Derivative of Dot Product as matrix multiplication I've come across this definition when looking into how to differentiate parameter vectors in statistics.
Given $ \pmb{x}^{T} \pmb{x}$
$$\frac{\partial (\pmb{x}^{T} \pmb{x}) }{\partial \pmb{x}}=2\ \pmb{x}^{T}$$
And the proofs I've seen utilize the product rule while holding $\pmb{x}^{T}$ and $\pmb{x}$ constant. (Source: http://www.cs.huji.ac.il/~csip/tirgul3_derivatives.pdf)
$$\frac{\partial (\pmb{x}^{T} \pmb{x}) }{\partial \pmb{x}}=  \frac{\partial ({x}^{T} \pmb{x}) }{\partial \pmb{x}} + \frac{\partial (\pmb{x}^{T} x) }{\partial \pmb{x}}= \pmb{x}^{T} + \pmb{x}^{T} = 2\pmb{x}^{T} $$
I understand how we get $\pmb{x}^{T}$ if we differentiate $\frac{\partial ({x}^{T} \pmb{x}) }{\partial \pmb{x}}$. 
What I'm not seeing is how we get $\frac{\partial (\pmb{x}^{T} x) }{\partial \pmb{x}} = \frac{\partial (\pmb{x}^{T}) }{\partial \pmb{x}}x=\pmb{x}^{T}$


*

*Why is it that $\pmb{x}$ becomes $\pmb{x}^{T}$ when we differentiate
$\pmb{x}^{T}$ with respect to $\pmb{x}$ ?

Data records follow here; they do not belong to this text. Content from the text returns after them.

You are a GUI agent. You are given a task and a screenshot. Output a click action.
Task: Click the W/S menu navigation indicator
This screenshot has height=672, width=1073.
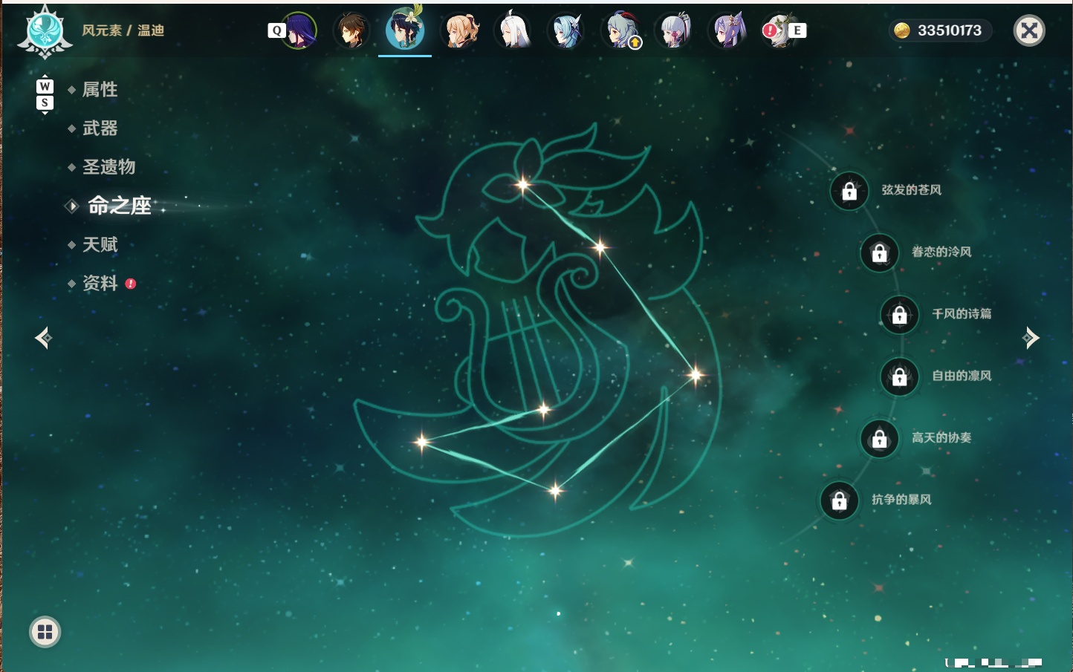coord(45,94)
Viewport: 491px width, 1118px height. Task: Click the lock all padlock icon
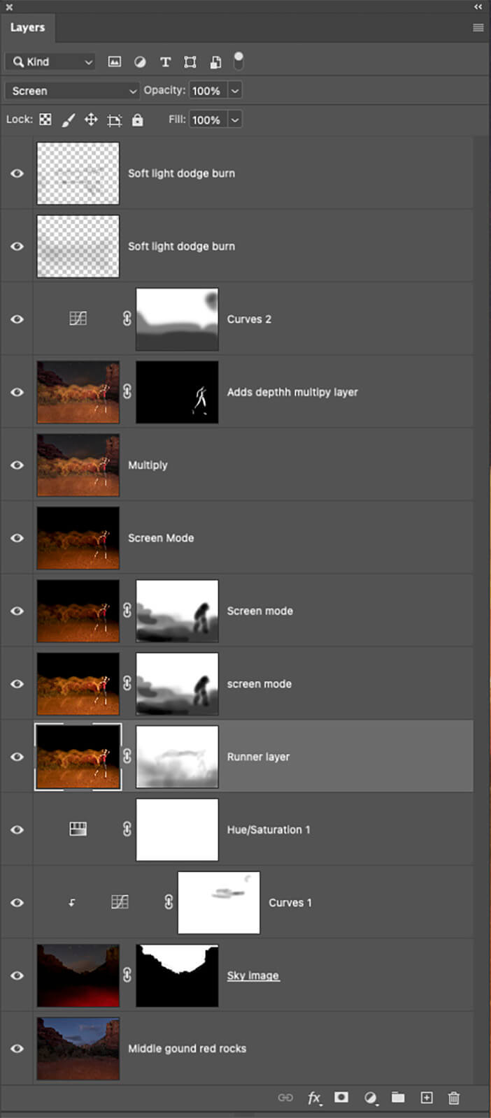pos(138,120)
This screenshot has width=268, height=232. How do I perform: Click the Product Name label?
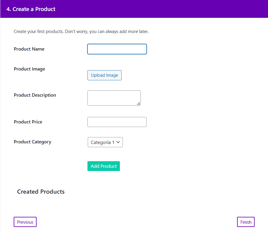pos(29,49)
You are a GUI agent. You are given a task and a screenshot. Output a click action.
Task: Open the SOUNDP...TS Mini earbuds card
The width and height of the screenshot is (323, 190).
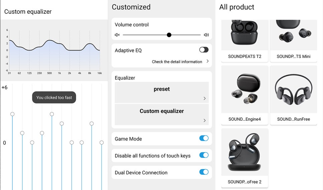tap(294, 41)

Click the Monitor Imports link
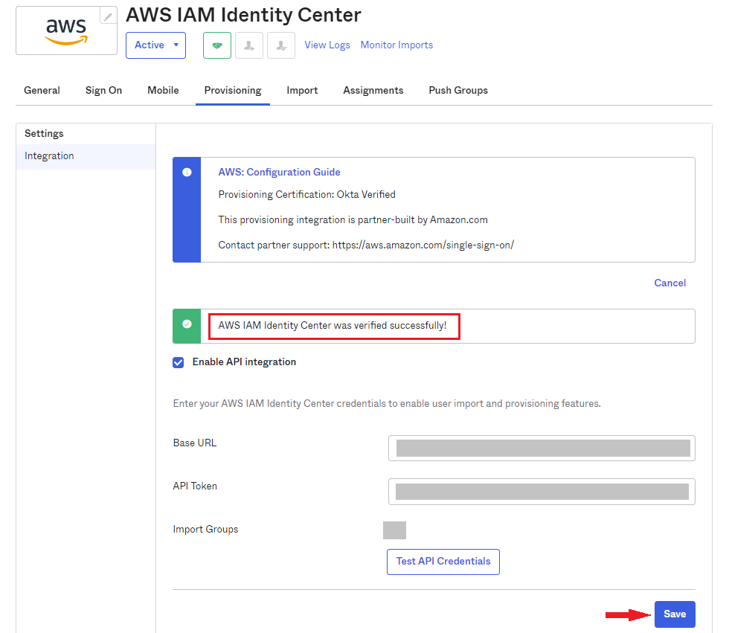[396, 45]
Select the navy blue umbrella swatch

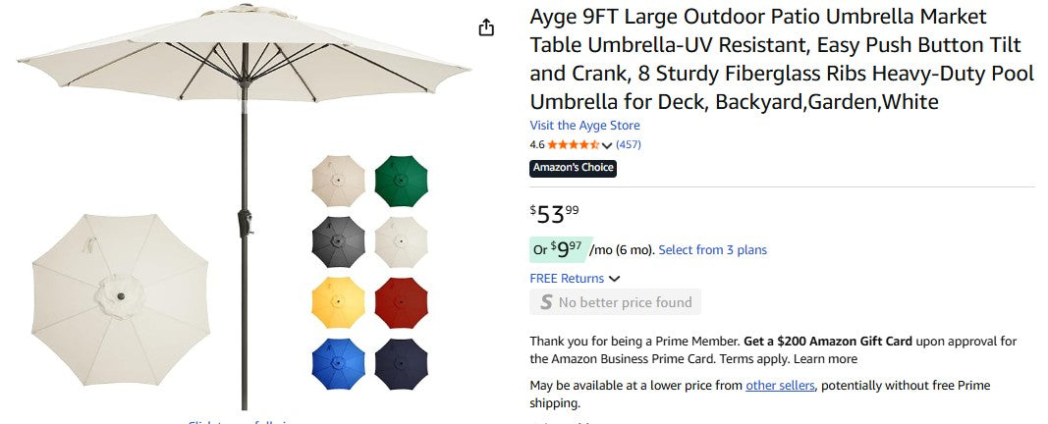click(x=401, y=362)
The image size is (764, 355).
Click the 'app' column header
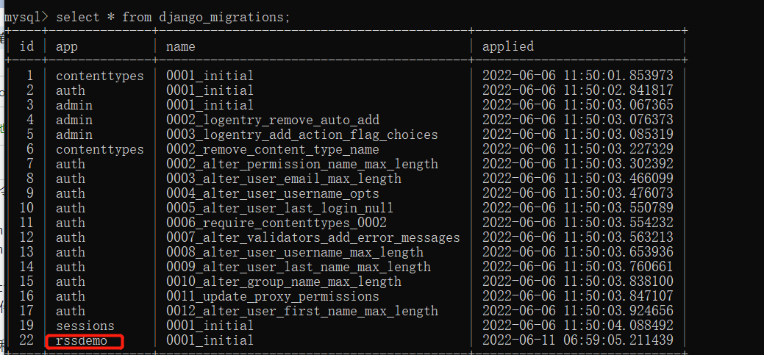(67, 46)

 A: As $x^Tx$ is a scalar, $\color{blue}x^Tx=(\color{blue}x^Tx)^T=x^T\color{blue}x.$
A: Consider the trace/Frobenius product (denoted by a colon) 
$$A:B = {\rm Tr}(A^TB)$$
As long as the matrices $(A,B)$ have same number of rows/columns, they can have any shape: tall-and-thin, square, short-and-fat. And of course, they can be row or column vectors in which case one recovers the ordinary dot-product
$$a:b = {\rm Tr}(a^Tb) = a\cdot b$$
The properties of the trace allow the terms of a Frobenius product to be rearranged in many ways
$$\eqalign{
A:BC &= B^TA:C = AC^T:B \\
A:B &= A^T:B^T \\
A:B &= B:A \\
}$$
For this particular problem, simply take the differential of the Frobenius product and then use the commutative property.
$$\eqalign{
\phi &= x:x \\
d\phi &= x:dx + dx:x \\&= 2x:dx \\
\frac{\partial \phi}{\partial x} &= 2x \\
}$$
(Note that this result remains valid when $x$ is a matrix instead of a vector)
Due to a different choice of layout convention, some authors write this gradient as
$$\frac{\partial \phi}{\partial x} = 2x^T$$
A: Let $f(\mathbf{x})=\mathbf{x}^\top\mathbf{x}$. If write $\mathbf{x}=\mathbf{x}_0+\epsilon \mathbf{y}$ in the neighborhood of a point $\mathbf{x}_0$ then we may write 
\begin{align}
f(\mathbf{x})
&=\mathbf{x}^\top\mathbf{x}\\
&=(\mathbf{x}_0+\epsilon \mathbf{y})^\top (\mathbf{x}_0+\epsilon \mathbf{y})\\
&=\mathbf{x}_0^\top \mathbf{x}_0+(2\mathbf{x}^\top)(\epsilon\mathbf{y})+\epsilon^2 \|\mathbf{y}\|^2\\
&=f(\mathbf{x}_0)+(2\mathbf{x}_0^\top) (\mathbf{x}-\mathbf{x}_0)+o(\epsilon^2).
\end{align}
In other words, the function $L(\mathbf{x})=f(\mathbf{x}_0)+(2\mathbf{x}_0^\top)(\mathbf{x}-\mathbf{x}_0)$ represents the best linear approximation to $f(\mathbf{x})$ in the neighborhood of $\mathbf{x}_0$. As such, we conclude that $\dfrac{df}{d\mathbf{x}}=2\mathbf{x}^\top$.